Governo cogita imposto provisório para bancar auxílio

Sem recursos para um novo auxílio emergencial, o governo discute com parlamentares de sua base no Congresso a criação de um “imposto emergencial e temporário”. O grupo técnico que estuda a retomada do auxílio trabalha com algumas alíquotas para a reedição de um tributo nos moldes da CPMF. Elas seriam entre 0,05% e 0,10%, podendo chegar a 0,15%.

‘Nova CPMF’. Medida está em discussão apesar de o presidente Jair Bolsonaro já ter se colocado contra aumento da carga tributária e haver resistência no Congresso a um novo imposto; expectativa é ter um esboço do novo socorro na primeira semana depois do carnaval

A criação de um “imposto emergencial e temporário” começou a ser estudada para arrecadar recursos para a concessão de uma nova rodada do auxílio emergencial com o agravamento da pandemia. A ideia está em análise pelo governo e vem sendo discutida com parlamentares da base para dar fôlego ao pagamento do auxílio.

A expectativa é ter um esboço do modelo de uma nova rodada do auxílio na primeira semana após o carnaval e a ideia do “imposto emergencial e temporário” foi incluída na discussão, segundo apurou o Estadão/broadcast, entre as diversas propostas, apesar de o presidente Jair Bolsonaro já ter se colocado contra a criação de um novo tributo e haver resistência no Congresso.

O grupo técnico que estuda a retomada do auxílio trabalha até mesmo com algumas alíquotas para a reedição de um imposto nos moldes da CPMF, sobre transações financeiras. Elas seriam entre 0,05% e 0,10%, podendo chegar a 0,15%.

Em tese, o novo imposto ficaria em vigor o tempo necessário para dar fôlego ao pagamento de uma nova rodada do auxílio emergencial. Mas esse discurso não é novo. O ‘P’ da sigla CPMF, o imposto do cheque, era de provisória, embora tenha vigorado por dez anos, entre 1997 e 2007.

A proposta está em discussão porque o governo precisa aumentar a arrecadação para retomar o auxílio emergencial.
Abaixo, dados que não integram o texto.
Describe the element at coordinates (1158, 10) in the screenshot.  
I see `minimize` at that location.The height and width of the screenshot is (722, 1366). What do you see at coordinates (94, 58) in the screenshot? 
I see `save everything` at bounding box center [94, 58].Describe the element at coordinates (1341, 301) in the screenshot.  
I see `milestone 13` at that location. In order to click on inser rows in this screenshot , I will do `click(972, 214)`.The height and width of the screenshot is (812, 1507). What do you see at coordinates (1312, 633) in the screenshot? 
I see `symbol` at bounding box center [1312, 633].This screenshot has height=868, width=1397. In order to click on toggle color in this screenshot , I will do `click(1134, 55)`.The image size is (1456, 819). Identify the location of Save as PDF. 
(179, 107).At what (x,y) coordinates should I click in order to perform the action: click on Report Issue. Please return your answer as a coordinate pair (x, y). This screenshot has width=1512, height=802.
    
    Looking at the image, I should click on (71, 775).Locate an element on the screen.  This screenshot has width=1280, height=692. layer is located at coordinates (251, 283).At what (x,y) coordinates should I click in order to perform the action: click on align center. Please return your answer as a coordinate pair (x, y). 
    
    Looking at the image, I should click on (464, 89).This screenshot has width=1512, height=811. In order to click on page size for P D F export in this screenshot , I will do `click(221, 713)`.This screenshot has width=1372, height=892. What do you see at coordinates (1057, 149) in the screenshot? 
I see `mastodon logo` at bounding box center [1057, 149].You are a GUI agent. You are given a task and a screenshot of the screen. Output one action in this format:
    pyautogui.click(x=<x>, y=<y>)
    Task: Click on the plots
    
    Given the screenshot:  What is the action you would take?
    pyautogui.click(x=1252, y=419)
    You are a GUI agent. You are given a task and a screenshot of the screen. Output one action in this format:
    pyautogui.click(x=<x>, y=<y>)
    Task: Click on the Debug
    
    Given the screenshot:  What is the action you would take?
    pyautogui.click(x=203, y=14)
É que a Lei de Responsabilidade Fiscal exige a necessidade de cumprimento da meta de resultado primário, definida pela diferença entre o que o governo arrecada com impostos e tributos e o que banca de despesas, sem contar o gasto com os juros da dívida.

Mesmo que as despesas para o pagamento do auxílio fiquem fora do limite do teto de gasto, a regra que proíbe que as despesas cresçam em ritmo superior à inflação, o governo teria de arrumar a compensação em aumento de arrecadação ou corte de despesas. Outra saída seria mudar a meta fiscal, que prevê um rombo de R$ 247,1 bilhões.

Guerra. Em 2020, com o orçamento de guerra, as regras fiscais foram suspensas e o governo não precisou cumprir a meta fiscal, o que permitiu ampliar os gastos sem nenhum tipo de amarra. Com isso, foi registrado o maior rombo da história: R$ 743,1 bilhões, o equivalente a 10% de toda a renda gerada pela economia brasileira em um ano e medida Produto Interno Bruto (PIB).

Bolsonaro chegou a dar aval ao Ministério da Economia para estudar a criação de um imposto sobre transações nos mesmos moldes da antiga CPMF, mas ele sempre diz que é contra o aumento da carga tributária. Ou seja, um novo tributo deveria ser compensado com a redução de outros já existentes.

Na equipe do ministro Paulo Guedes, a ideia de criação um novo imposto está atrelada à desoneração da folha de salários das empresas (redução dos encargos pagos sobre os salários) e à substituição de outros tributos como o Imposto sobre Produtos Industrializados (IPI). A equipe econômica vê com restrições a criação de um tributo para criar novas despesas.

Bolsonaro também já disse que um novo imposto não será criado “se o povo não quiser”. Desde a campanha eleitoral, Bolsonaro negava veementemente a intenção de recriar a CPMF.

No Congresso, há também resistência à criação de um novo tributo, embora os novos presidentes do Senado, Rodrigo Pacheco (DEM-MG), e da Câmara, Arthur Lira (Progressistasal), tenham dado sinais de que podem pautar o assunto.